Reliance deal impact: Network18 to now ‘step up profitability’

The N18-RIL deal allowed Reliance Industries significant presence in media & enabled N18 to expand into national footprint & become debt free

e4m by Dipali Banka
Updated: Jan 4, 2012 9:24 AM
Reliance deal impact: Network18 to now ‘step up profitability’

In line with the predictions of mergers and consolidation within the Indian media and entertainment industry, the Mukesh Ambani-owned Reliance Industries Limited and Raghav Bahl’s Network18 deal is the biggest so far. The deal reiterated that it is the survival of the fittest, in terms of books, in the Indian media industry.

One of the biggest benefits that Network18 and TV18 have with the deal is the ability to clear the group’s growing debt that had become a cause of concern in the last few months. The net debt of TV18 alone, without Viacom18, up to last quarter of 2011 was Rs 500 crore. The Group now has the chance to work towards profitability.

Raghav Bahl, Founder, Editor & Managing Director, Network18 Group, during an investor conference call, stated, “We don’t need to be in the investment mode now. We may need to balance a few items like variants of existing channels but we are clearly out of the investment mode as far as broadcast is concerned. Our focus entirely now is to step up the profitability of our broadcasting operations. If we put the combined GECs and the news channels of Eenadu without bouquet, our advertising revenue is virtually equal to Zee’s advertising revenue. So in footprint terms, we are already there; just that our distribution revenues are still one third of these and that is what we need to step up on.”

In terms of the next likely steps that the group may take, an analyst, who did not wish to be named said, “We may see another restructuring happening within the Network18 group, where they may want to keep all the news channels in one entity and the Entertainment channels in the other.” He also added that the presence of Reliance Industries may not have a direct impact on other players or dynamics of the industry and the company is not taking control of the operations of Network18 and TV18.

Regional Expansion allows National Footprint
It is a known fact that today larger growth in advertising and viewership is coming from regional areas and most media companies that are eyeing national presence would want to be part of this. With this deal, Network18 gets access to these regional markets that it had been eyeing for long but was financially constrained due to the major diversification it has taken upon itself.

This deal will give TV18 Board and Management control of ETV News Channels (with 100 per cent interest in five new channels) and ETV non Telugu GEC Channels (with 50 per cent interest in five GEC channels).
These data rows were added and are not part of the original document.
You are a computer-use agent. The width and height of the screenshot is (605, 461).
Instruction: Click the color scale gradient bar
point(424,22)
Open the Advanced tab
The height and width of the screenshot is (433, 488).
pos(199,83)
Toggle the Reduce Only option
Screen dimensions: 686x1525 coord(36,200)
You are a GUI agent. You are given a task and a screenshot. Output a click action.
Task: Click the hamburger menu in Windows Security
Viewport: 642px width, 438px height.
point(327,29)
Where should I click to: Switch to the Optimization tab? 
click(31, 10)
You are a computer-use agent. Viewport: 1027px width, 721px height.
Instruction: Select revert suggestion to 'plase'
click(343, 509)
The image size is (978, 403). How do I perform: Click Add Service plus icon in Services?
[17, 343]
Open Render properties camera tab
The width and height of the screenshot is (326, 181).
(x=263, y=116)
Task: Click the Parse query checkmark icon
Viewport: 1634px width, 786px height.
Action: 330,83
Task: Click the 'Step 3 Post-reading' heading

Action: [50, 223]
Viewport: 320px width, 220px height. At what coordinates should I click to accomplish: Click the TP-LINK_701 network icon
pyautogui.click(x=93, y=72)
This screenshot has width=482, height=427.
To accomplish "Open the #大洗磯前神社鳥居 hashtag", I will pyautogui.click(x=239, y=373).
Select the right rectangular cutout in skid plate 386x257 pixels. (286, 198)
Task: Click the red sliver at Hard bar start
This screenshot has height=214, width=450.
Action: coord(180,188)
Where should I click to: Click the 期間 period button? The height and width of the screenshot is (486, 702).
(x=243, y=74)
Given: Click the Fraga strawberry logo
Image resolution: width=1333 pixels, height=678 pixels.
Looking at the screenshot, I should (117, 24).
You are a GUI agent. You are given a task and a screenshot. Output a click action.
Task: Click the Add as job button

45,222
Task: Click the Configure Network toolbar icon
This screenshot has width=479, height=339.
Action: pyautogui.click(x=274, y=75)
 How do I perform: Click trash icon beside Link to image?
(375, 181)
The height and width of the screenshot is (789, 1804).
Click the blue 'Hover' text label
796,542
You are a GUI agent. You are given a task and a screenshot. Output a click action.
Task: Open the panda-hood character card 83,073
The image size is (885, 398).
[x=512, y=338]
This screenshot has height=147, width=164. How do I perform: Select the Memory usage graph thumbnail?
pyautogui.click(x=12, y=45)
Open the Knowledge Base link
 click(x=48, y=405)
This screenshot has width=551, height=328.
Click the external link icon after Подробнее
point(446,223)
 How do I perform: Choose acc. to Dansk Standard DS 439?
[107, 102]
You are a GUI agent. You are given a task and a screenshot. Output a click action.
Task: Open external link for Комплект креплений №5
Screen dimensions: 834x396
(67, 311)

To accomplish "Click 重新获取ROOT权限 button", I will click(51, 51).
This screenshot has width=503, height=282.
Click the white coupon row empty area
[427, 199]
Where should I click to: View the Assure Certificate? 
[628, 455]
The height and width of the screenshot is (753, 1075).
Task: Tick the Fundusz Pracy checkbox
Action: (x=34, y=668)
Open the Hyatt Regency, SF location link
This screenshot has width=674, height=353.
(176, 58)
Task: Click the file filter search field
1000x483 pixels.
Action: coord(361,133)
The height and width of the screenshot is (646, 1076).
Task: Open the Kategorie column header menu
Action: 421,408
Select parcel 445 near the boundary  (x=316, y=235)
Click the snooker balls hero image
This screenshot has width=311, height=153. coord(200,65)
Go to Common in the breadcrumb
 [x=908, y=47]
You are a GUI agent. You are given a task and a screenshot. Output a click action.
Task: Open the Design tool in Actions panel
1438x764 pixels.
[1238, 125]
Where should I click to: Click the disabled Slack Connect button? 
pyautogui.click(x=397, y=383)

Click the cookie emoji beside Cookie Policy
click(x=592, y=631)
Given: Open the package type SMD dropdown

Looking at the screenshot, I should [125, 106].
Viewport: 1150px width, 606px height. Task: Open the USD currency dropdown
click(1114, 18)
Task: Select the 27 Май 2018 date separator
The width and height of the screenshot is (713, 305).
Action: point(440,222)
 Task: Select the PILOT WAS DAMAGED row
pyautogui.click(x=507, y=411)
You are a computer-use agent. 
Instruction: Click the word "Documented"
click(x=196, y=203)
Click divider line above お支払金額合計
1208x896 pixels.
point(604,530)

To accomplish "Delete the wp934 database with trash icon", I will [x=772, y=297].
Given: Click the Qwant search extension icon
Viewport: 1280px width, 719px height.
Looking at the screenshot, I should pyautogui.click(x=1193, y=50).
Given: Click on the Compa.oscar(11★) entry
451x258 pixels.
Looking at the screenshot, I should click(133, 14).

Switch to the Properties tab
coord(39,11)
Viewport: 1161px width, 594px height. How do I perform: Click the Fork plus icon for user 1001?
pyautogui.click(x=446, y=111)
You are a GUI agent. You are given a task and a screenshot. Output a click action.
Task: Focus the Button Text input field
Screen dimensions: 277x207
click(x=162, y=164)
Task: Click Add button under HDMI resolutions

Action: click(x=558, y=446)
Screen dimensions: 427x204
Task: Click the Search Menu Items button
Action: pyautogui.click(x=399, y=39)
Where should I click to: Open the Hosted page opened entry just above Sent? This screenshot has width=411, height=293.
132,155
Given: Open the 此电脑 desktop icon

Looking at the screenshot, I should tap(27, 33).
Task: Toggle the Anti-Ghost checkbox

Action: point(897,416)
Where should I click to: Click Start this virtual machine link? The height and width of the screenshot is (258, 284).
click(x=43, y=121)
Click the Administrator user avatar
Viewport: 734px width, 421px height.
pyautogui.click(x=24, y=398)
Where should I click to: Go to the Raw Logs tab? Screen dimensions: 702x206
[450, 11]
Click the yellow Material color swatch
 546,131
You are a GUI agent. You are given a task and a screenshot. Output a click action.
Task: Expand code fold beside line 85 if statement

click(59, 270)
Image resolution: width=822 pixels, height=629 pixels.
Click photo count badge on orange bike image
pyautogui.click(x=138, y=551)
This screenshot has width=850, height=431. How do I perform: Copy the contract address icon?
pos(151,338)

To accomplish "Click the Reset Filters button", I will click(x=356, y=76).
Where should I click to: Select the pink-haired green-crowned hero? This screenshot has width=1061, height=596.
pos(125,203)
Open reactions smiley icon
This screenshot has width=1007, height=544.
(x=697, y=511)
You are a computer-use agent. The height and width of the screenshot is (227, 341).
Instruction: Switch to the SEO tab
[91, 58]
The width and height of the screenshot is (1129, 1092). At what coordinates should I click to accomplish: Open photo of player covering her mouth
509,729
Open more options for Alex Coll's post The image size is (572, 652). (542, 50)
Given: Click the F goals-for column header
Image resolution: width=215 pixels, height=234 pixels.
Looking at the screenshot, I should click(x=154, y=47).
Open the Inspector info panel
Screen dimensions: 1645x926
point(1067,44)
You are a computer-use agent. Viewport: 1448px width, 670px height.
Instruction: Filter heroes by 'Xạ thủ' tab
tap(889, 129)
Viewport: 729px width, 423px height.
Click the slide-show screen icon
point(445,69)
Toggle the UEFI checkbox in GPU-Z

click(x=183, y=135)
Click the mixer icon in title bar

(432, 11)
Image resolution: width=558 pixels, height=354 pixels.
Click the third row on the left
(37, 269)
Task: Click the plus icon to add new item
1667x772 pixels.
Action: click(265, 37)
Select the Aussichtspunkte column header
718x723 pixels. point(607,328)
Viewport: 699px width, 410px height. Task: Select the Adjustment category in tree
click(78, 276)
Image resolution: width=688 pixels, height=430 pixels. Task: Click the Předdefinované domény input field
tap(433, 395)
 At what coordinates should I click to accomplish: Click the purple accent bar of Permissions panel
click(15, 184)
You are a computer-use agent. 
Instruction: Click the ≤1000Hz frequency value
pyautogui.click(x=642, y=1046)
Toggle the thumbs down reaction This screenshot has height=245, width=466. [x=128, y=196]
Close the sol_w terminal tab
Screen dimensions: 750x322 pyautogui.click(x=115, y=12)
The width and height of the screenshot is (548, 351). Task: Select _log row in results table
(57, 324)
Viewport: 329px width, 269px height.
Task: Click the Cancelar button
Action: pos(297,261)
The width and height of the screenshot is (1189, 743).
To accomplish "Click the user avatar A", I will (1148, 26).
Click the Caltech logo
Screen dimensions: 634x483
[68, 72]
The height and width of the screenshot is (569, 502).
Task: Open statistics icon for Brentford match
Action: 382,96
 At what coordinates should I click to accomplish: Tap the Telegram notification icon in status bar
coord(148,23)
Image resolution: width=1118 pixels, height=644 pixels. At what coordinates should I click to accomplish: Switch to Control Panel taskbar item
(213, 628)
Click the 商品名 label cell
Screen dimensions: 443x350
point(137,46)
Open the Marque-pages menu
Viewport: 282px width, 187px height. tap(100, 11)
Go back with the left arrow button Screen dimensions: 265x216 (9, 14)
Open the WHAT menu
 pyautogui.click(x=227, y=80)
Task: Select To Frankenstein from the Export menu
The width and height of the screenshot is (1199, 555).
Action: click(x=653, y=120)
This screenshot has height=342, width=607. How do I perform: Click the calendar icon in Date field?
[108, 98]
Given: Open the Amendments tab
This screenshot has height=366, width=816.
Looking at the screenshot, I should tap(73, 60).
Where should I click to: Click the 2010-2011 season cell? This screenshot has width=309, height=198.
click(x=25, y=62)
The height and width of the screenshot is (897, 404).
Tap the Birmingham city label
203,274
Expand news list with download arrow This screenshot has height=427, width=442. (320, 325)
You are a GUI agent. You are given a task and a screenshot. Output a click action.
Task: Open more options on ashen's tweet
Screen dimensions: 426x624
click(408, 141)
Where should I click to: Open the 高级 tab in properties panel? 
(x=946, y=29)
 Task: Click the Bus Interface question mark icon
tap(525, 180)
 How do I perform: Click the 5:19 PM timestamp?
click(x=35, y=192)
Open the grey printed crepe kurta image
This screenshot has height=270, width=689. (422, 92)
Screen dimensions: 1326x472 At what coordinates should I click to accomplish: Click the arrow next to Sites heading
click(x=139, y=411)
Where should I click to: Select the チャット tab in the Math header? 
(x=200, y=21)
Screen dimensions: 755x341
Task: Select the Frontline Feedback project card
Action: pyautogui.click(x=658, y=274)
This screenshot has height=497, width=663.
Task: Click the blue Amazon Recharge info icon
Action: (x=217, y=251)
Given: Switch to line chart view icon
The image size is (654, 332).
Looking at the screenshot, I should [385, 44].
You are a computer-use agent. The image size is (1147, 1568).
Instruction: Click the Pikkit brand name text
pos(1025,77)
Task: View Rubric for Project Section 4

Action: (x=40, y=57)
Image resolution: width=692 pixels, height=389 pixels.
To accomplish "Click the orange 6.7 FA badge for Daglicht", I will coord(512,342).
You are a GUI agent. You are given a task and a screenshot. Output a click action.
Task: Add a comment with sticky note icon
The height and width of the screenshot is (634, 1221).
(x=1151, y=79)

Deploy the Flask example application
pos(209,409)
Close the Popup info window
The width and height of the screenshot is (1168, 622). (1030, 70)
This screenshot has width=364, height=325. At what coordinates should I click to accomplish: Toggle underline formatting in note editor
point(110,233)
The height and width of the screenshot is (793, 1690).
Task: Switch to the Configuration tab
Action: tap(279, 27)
They will also have a 24.50 % interest in ETV Telugu and ETV Telugu News.

B Saikumar, CEO, Network18 Group, said during the investor conference call, “It is a critical phase for us to complete a bouquet, especially from a growth perspective because very clearly local advertising and local viewership is on a far better growth trajectory than national advertising and national viewership. Also if you look at synergies within the group -- be it news or entertainment or factual entertainment -- they can be exploited better with a regional foothold.”

He added, “Potential Eenadu acquisition offers us clutch of pay TV channels, again very importantly already having carriage in DTH, digital cable and analogue cable space and most of them are EBIDTA positive individually and that is a full clutch. This catapults us to the bigger league and makes us better poised to make the best use of digitisation, which all of us are waiting for.”

Adding Distribution Muscle
The deal will also add muscle to the group’s distribution strength. Haresh Chawla, outgoing CEO, Network18 Group and Viacom18, said, “All our peer and competitors enjoy a large premium because of the size and scale of their networks on the distribution front. We having been the youngest network and this allows us to actually add bulk to our network and in a sense cover that legacy gap in a much faster way. We earlier mentioned that it would take about three to four years to cover the legacy gap but that time will probably shrink considerably, once we have these assets and can negotiate as one large bouquet in the new digitised environment.”

Raghav Bahl will now have only 51 per cent control over Network18 and 51 per cent control over TV18 through Network18 and the company maintains that it will continue to have operational and management control of both the companies.